Lake in Telangana, India

Ramappa Lake is a lake situated in Palampeta village, Venkatapur mandal, Mulugu district, Telangana, India. The lake is one of the prominent reservoirs built by Kakatiya rulers.

In 2021, the Telangana Irrigation Department proposed Ramappa Lake for recognition as a World Heritage Irrigation Structure by the International Commission on Irrigation and Drainage.

== Construction ==
Ramappa lake was constructed in 1213 CE by Recherla Rudra, a general and minister under the Kakatiya dynasty during the times of Ganapati (Kakatiya dynasty). The reservoir forms part of wider network of kakatiaya-era irrigation tanks, known locally as cheruvus, that the dynasty built across Telangana to store monsoon runoff for year-round use.

The reservoir has a gross storage capacity of about 2,912 million cubic feet and irrigates approximately 5,180 acre of agriculture land in the surrounding villages. Ramappa Lake, like other kakatiaya-era irrigation tanks including Pakhal Lake and Laknavaram Lake, has remained in active use for the last seven centuries.

^^^^^^^^

### EXERCISES TO COMPLETE
• a. Do the following statements agree with the passage on Ramappa Lake? For each, answer yes or no and quote the words of the passage that decide it.
(i) Ramappa Lake was built in 1213 CE by Recherla Rudra.
(ii) The Telangana Irrigation Department proposed the lake for World Heritage Irrigation Structure recognition in 2019.
(iii) The lake lies in Mulugu district.
• b. Can you continue the passage on Ramappa Lake, starting right after its final sentence?

^^^^^^^^

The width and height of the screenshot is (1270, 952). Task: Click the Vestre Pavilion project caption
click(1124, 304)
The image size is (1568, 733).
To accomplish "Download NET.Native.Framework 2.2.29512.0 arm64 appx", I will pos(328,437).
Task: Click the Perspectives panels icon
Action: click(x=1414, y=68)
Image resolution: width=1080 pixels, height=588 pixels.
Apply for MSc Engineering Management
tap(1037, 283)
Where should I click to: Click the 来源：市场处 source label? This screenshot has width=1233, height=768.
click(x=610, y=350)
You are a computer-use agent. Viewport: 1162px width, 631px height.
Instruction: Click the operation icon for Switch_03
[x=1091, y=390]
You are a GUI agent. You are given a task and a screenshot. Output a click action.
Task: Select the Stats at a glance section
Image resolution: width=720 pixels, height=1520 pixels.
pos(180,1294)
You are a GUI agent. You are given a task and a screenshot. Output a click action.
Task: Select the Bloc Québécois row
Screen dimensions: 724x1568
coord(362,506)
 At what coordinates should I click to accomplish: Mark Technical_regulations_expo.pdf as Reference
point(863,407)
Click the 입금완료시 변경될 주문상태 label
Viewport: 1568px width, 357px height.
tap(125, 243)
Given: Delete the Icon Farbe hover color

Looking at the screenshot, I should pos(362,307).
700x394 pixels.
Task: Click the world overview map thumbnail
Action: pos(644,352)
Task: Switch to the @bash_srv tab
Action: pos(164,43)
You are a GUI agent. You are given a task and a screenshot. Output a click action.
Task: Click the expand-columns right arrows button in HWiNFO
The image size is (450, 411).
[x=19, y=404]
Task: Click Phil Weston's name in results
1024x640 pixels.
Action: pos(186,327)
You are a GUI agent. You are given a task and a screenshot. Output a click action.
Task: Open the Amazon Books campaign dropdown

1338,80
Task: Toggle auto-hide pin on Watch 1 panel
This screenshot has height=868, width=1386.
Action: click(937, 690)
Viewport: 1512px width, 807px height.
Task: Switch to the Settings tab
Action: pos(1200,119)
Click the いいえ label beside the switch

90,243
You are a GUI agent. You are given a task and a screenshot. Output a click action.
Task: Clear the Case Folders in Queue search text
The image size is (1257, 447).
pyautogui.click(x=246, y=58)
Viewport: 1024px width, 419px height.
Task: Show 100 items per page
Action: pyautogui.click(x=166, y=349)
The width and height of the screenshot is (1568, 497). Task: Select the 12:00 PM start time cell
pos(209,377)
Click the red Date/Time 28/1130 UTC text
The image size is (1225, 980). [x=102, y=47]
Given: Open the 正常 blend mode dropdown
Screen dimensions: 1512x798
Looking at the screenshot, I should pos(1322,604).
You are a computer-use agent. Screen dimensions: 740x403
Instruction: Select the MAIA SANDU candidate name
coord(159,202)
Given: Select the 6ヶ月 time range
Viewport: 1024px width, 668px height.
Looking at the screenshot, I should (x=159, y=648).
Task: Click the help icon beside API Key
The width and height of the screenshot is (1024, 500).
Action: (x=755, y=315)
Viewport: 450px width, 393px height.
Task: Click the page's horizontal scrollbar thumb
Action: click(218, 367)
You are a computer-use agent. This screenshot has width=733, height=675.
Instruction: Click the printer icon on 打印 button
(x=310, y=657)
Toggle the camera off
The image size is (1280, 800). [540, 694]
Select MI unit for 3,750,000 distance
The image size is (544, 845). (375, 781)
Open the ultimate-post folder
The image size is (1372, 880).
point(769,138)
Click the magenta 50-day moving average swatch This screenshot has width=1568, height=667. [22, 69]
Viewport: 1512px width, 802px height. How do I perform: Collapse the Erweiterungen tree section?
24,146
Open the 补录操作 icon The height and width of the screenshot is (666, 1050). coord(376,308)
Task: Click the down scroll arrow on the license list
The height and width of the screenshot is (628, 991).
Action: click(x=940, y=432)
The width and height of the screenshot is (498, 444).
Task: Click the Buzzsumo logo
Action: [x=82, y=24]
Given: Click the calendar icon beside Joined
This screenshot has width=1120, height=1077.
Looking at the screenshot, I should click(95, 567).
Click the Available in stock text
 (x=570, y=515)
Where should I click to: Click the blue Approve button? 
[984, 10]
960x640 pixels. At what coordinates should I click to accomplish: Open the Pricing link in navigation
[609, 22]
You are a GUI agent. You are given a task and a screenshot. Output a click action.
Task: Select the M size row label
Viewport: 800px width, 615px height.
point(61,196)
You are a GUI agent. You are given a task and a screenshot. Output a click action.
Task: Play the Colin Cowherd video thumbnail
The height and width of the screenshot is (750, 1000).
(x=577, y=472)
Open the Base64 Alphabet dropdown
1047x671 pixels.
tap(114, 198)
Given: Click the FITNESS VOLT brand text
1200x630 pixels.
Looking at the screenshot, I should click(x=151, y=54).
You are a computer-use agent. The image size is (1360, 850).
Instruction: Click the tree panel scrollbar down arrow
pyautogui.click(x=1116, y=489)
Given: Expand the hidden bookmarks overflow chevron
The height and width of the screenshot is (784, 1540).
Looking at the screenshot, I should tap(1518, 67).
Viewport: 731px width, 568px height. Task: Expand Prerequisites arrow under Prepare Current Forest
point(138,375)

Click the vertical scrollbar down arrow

^^^^^^^^

### EXPECTED RESPONSES
• a.
(i) Yes: "Ramappa lake was constructed in 1213 CE by Recherla Rudra"
(ii) No: "In 2021, the Telangana Irrigation Department proposed Ramappa Lake"
(iii) Yes: "Mulugu district"

• b.
In 2017, Telangana Irrigation department approved a project to link Ramappa Lake with the nearby Pakhal Lake by constructing 24 kilometer pipeline. The pipeline connects Ramappa Lake to the Dabbavagu stream, which feeds Pakhal Lake. In 2020, a pump house was built at Ramappa Lake, with four motors, each with 5.07 MW capacity. Two of the motors are used to connect Ramappa Lake to Rangaya cheruvus, while the other two motors serve Pakhal Lake.

== Ecology ==
The lake and its surrounding wetland habitat support a diverse group of residence and migratory birds. In 2024, 126 bird species were recorded at the Ramappa Lake.

==Tourist spot==
The tourism department has proposed the set up of a meditation center on the banks of the lake.